Aku bertemu kawan baikku dan sempat bertemu dengan ibunya yang selalu sibuk memberiku sebotol air setiap kali aku mampir. Ibu yang juga pernah berkata padaku bahwa ia juga adalah ibuku. Ibu yang kupanggil tante itu, memintaku selalu mampir setiap kali berkunjung di kotanya.
Entah sudah berapa botol air minum yang kuterima darinya dan sahabatku. Cinta yang mereka tunjukkan untukku selalu lebih dari berbotol-botol; bahkan mungkin bergalon-galon setiap kali aku datang ke sana.

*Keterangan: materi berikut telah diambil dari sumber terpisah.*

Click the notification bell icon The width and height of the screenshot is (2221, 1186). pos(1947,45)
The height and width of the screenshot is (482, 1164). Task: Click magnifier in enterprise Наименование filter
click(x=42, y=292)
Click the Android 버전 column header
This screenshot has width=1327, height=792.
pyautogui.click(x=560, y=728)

Dunia sering membuatku merasa seperti tak kasat mata. Kehadiranku sering terasa seperti tembus pandang dan tidak berarti, setidaknya di dalam kepalaku sendiri. Dan sekarang aku tahu itu hanya di pikiranku, dan faktanya aku selalu bisa tidak setuju dengan pikiranku sendiri.
Kukira sekian tahun hidup seperti ini membuatku semakin ahli. Ternyata tidak juga. Aku tetap butuh belajar menemukan dan ditemukan manusia lainnya. Aku tetap terus belajar mengizinkan diriku untuk ditolong lagi dan lagi.
Apa yang kualami dalam dua hari ini menimbulkan rasa yang bercampur antara kesadaran bahwa selama ini aku mengharapkan cinta dari tempat-tempat yang tidak bisa memberikannya; sekaligus menyadari bahwa cinta selalu ada di tempat-tempat lainnya yang ternyata selalu menungguku datang untuk pulang.
Ada sedikit isi kepalaku yang mengatakan bahwa aku bodoh sekali selama ini. Namun aku tahu bahwa itu hanya bunyi dari hati yang frustrasi.
Yang bersedih dan berduka atas sesuatu yang tidak bisa terjadi, namun tidak tahu bagaimana rasanya tidak berharap pada orang-orang yang seharusnya menjadi harapan tapi tidak punya kesanggupan untuk memberikannya.
Dua hari ini tiba-tiba aku punya keinginan untuk segera lancar berkendara. Sekadar karena ingin menggantikan mama-mama baruku ini ketika sedang kelelahan untuk mengemudi. Setiap kali aku datang, mereka yang menjemputku dan menyetir buatku ke mana-mana. Suatu hari aku ingin bergantian untuk melakukannya untuk mereka.
Dua hari ini tiba-tiba aku punya keinginan untuk menjaga kesehatan. Agar aku bisa bersenang-senang dengan mereka lagi dan lagi. Agar kami tetap bisa menikmati lebih banyak pizza dan kopi bersama.
Dua hari ini tiba-tiba aku bisa merasakan bahwa skenario masa depan yang aku takutkan mungkin bisa jadi akan tetap mengerikan, tapi bisa jadi juga tetap akan tertahankan. Karena aku tahu dukungan dan bantuan selalu ada di pojok ruangan. Kapanpun aku siap merengkuhnya, aku tahun akan selalu menemukan cara untuk melanjutkan perjalanan.